Penerima Bantuan Pendidikan KIP di SD Sibaganding ‘Melenceng’
SIMALUNGUN - Program Indonesia Pintar (PIP) atau Kartu Indonesia Pintar (KIP) yang diharapkan dapat membantu masyarakat kurang mampu diduga melenceng dari sasaran yang dituju.
Pasalnya, PIP/KIP ini justru dinikmati sejumlah siswa yang keberadaan orangtuanya jauh lebih cukup (orang kaya) dibanding siswa lainnya yang orangtuanya hanya sekdar Paragat Tuak (penderes Nira) di Nagori Sibaganding, Kecamatan Girsang Sipangan Bolon, Kabupaten Simalungun.
“Kamipun heran, mengapa hal demikian bisa terjadi di SD Negeri Nomor 091470 Nagori Sibaganding,” kata B Sinaga (55) di Panatapan Sibaganding, Selasa (5/3/2019).
Masih menurut Sinaga, siswa si penerima kartu Indonesia pintar itu adalah salah satu anak dari pengusaha Kapal Bermotor untuk angkutan wisatawan di Danau Toba ini.
“Menurut pantauan kami kehidupan dari orang tua siswa tersebut cukup mapan dan memiliki rumah gedung serta menggunakan perhiasan emas, ibarat orang bilang mereka juga bagian dari keluarga yang lebih mapanlah di kampungnya, dan itulah fakta sebenarnya, lalu mengapa anaknya kok bisa dapat kartu Program Indonesia Pintar (PIP) atau Kartu Indonesia Pintar (KIP), bukankah PIP/KIP ini diperuntukkan kepada keluarga miskin?,” ujar Sinaga.
Seperti diketahui, Kartu Indonesia pintar (KIP) itu dikeluarkan pemerintah pusat guna membantu orang-orang yang kurang mampu atau keluarga miskin supaya pendidikan anak-anaknya bisa melanjutkan sekolah dan wajib belajar 12 tahun.
Terkait hal tersebut, salah satu orang tua siswa yang kurang mampu saat dimintai komentarnya menyampaikan keluhannya.

..............................

• **Tugas yang Diberikan 1**: Tulis ulang bagian artikel tentang KIP mulai dari "Pasalnya, PIP/KIP ini" sampai "Sibaganding, Selasa (5/3/2019).", dengan mengganti "penderes Nira" menjadi "penyadap nira".

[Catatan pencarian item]
..............................

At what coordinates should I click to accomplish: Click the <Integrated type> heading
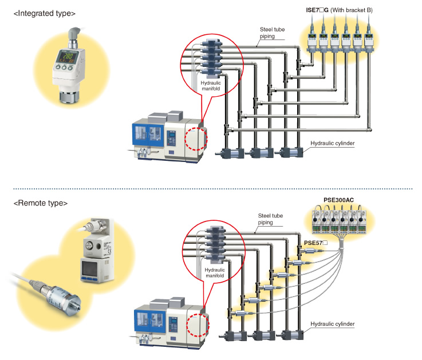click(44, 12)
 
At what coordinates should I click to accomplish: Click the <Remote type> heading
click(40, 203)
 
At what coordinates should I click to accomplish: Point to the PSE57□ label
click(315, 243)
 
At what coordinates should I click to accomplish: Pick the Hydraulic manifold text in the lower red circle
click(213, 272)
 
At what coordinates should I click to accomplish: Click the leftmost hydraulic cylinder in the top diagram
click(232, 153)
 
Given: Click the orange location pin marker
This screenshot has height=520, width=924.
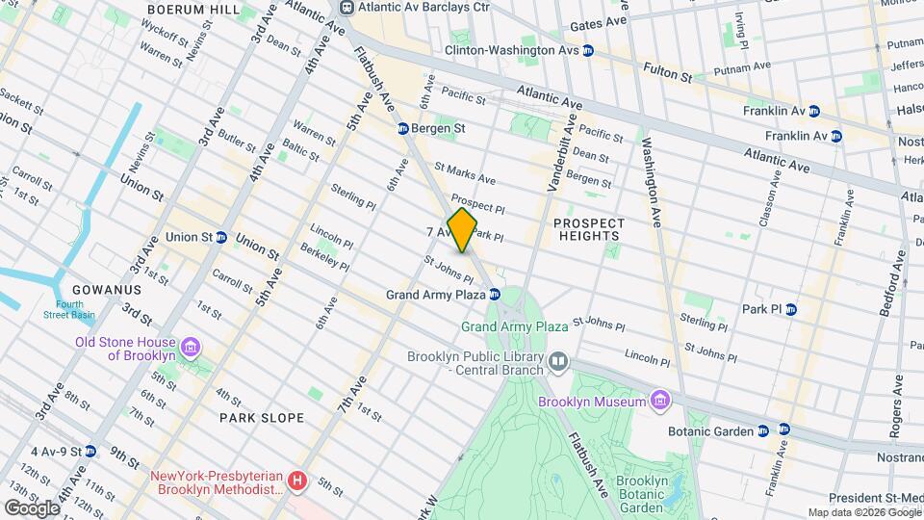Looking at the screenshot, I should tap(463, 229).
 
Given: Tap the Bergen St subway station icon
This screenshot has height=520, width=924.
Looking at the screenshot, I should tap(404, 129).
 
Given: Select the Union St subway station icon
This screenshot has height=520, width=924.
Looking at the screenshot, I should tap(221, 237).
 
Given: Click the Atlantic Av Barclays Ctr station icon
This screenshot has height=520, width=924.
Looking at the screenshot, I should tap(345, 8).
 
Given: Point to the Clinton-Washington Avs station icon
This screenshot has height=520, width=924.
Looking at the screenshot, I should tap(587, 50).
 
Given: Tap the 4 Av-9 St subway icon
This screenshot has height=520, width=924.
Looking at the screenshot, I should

..............................

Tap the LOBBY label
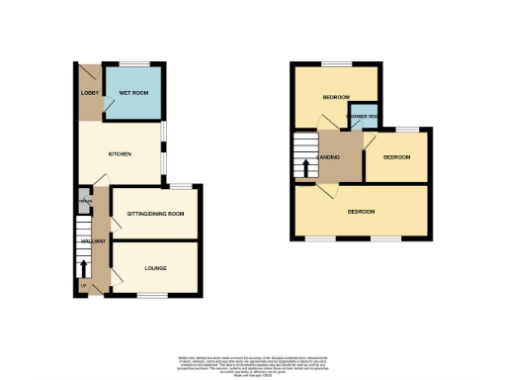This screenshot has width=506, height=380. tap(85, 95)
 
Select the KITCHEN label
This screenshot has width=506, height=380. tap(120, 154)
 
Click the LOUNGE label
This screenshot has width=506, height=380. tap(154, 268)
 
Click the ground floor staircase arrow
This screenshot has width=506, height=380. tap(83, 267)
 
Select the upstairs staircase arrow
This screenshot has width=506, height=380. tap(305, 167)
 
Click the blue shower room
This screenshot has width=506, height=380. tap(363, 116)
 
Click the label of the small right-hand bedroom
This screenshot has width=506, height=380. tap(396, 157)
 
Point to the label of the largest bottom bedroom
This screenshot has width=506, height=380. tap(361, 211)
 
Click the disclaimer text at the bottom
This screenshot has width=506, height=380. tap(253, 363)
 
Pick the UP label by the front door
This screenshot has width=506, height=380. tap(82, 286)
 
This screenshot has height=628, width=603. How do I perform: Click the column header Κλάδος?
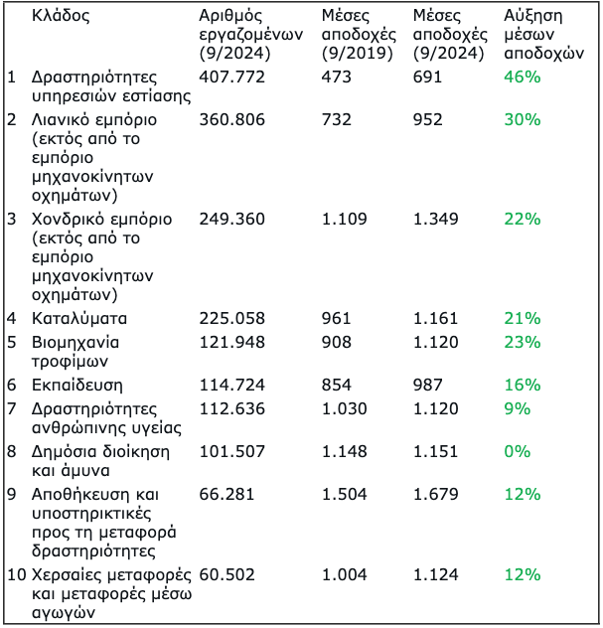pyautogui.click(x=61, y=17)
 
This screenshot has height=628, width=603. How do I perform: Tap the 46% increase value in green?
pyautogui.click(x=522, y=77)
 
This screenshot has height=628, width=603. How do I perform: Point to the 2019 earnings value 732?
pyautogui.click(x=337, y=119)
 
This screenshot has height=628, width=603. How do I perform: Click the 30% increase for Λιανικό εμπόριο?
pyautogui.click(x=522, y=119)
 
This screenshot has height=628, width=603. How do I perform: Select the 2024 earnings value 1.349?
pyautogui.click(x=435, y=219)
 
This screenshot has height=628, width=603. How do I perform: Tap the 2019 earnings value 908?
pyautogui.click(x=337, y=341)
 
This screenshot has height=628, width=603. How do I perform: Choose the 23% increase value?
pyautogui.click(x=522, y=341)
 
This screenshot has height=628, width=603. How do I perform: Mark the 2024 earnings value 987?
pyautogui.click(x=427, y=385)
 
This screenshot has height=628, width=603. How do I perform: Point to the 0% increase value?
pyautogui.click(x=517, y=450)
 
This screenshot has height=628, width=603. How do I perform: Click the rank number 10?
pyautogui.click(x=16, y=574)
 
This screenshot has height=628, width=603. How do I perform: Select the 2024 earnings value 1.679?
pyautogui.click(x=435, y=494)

..............................

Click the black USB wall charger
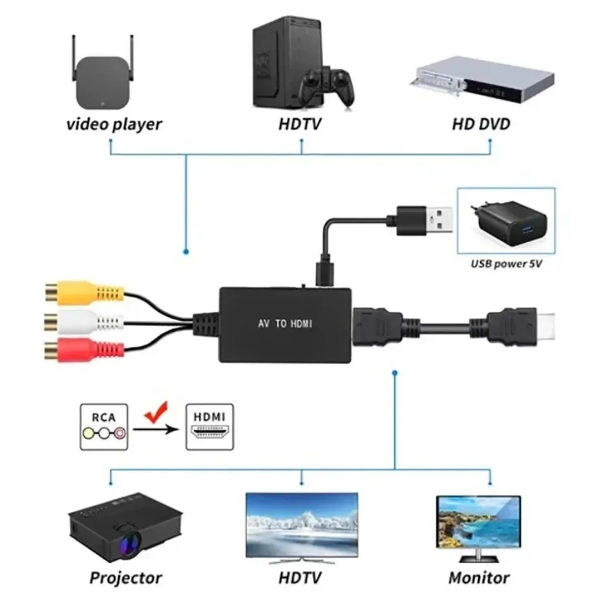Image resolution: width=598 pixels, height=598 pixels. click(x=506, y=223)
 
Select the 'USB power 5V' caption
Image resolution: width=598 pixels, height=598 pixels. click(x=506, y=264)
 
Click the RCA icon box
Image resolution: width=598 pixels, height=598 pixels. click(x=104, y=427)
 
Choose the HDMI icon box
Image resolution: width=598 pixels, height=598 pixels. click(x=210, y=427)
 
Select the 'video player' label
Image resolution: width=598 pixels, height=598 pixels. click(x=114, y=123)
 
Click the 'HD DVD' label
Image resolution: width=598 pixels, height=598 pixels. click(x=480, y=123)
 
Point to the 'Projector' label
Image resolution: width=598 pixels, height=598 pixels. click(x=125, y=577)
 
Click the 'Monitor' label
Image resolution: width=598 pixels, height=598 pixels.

..............................

• **Tugas yang Diberikan 2**: Tolong tuliskan kembali persis baris-baris dalam catatan mulai dari baris yang memuat "earnings value 987?" sampai baris yang memuat "pyautogui.click(x=435, y=494)", termasuk kedua baris tersebut.

• **Hasil Akhir 1**:
Pasalnya, PIP/KIP ini justru dinikmati sejumlah siswa yang keberadaan orangtuanya jauh lebih cukup (orang kaya) dibanding siswa lainnya yang orangtuanya hanya sekdar Paragat Tuak (penyadap nira) di Nagori Sibaganding, Kecamatan Girsang Sipangan Bolon, Kabupaten Simalungun.
“Kamipun heran, mengapa hal demikian bisa terjadi di SD Negeri Nomor 091470 Nagori Sibaganding,” kata B Sinaga (55) di Panatapan Sibaganding, Selasa (5/3/2019).

• **Hasil Akhir 2**:
This screenshot has height=628, width=603. How do I perform: Mark the 2024 earnings value 987?
pyautogui.click(x=427, y=385)
 
This screenshot has height=628, width=603. How do I perform: Point to the 0% increase value?
pyautogui.click(x=517, y=450)
 
This screenshot has height=628, width=603. How do I perform: Click the rank number 10?
pyautogui.click(x=16, y=574)
 
This screenshot has height=628, width=603. How do I perform: Select the 2024 earnings value 1.679?
pyautogui.click(x=435, y=494)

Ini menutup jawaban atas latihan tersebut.